(Saved entries)
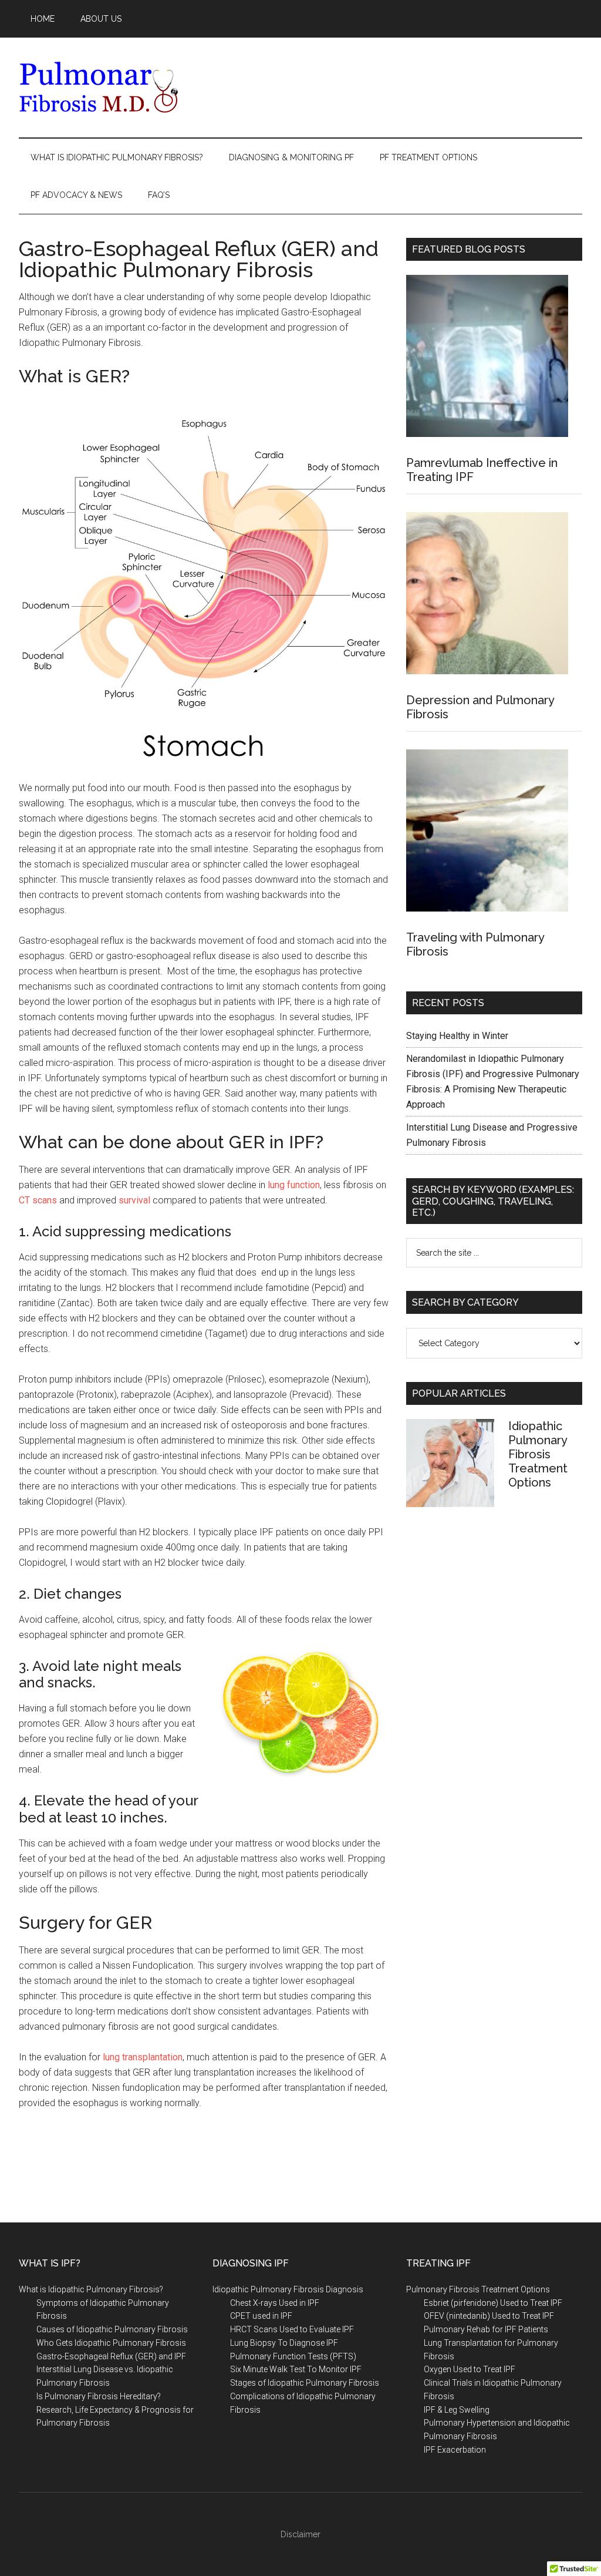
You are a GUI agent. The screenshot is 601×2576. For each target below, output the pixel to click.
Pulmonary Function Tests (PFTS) (293, 2356)
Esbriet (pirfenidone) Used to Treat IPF (493, 2303)
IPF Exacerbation (455, 2449)
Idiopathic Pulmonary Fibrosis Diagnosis (287, 2289)
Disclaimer (300, 2534)
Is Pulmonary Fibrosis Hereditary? (98, 2396)
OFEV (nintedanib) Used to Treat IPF (489, 2316)
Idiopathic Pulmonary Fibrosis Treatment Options (538, 1454)
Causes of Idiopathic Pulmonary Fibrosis (112, 2329)
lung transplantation (141, 2057)
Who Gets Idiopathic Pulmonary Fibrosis (111, 2343)
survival (134, 1200)
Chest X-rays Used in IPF (274, 2303)
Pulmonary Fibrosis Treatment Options (478, 2289)
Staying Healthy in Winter (457, 1035)
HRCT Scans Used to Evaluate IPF (292, 2329)
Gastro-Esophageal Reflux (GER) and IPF (111, 2356)
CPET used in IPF (261, 2316)
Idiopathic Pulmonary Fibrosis (130, 87)
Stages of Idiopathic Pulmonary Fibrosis (304, 2382)
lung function (294, 1185)
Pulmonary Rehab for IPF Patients (486, 2329)
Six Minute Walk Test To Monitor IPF (296, 2369)
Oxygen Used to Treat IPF (469, 2369)
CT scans (38, 1200)
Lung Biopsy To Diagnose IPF (284, 2343)
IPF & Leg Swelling (456, 2409)
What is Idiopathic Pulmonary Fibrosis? (91, 2289)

## What you need to do
Among the lines of the data above, find those with the word "Idiopathic" and show them.

## Worked solution
Idiopathic Pulmonary Fibrosis Diagnosis (287, 2289)
Idiopathic Pulmonary Fibrosis Treatment Options (538, 1454)
Causes of Idiopathic Pulmonary Fibrosis (112, 2329)
Who Gets Idiopathic Pulmonary Fibrosis (111, 2343)
Idiopathic Pulmonary Fibrosis (130, 87)
Stages of Idiopathic Pulmonary Fibrosis (304, 2382)
What is Idiopathic Pulmonary Fibrosis? (91, 2289)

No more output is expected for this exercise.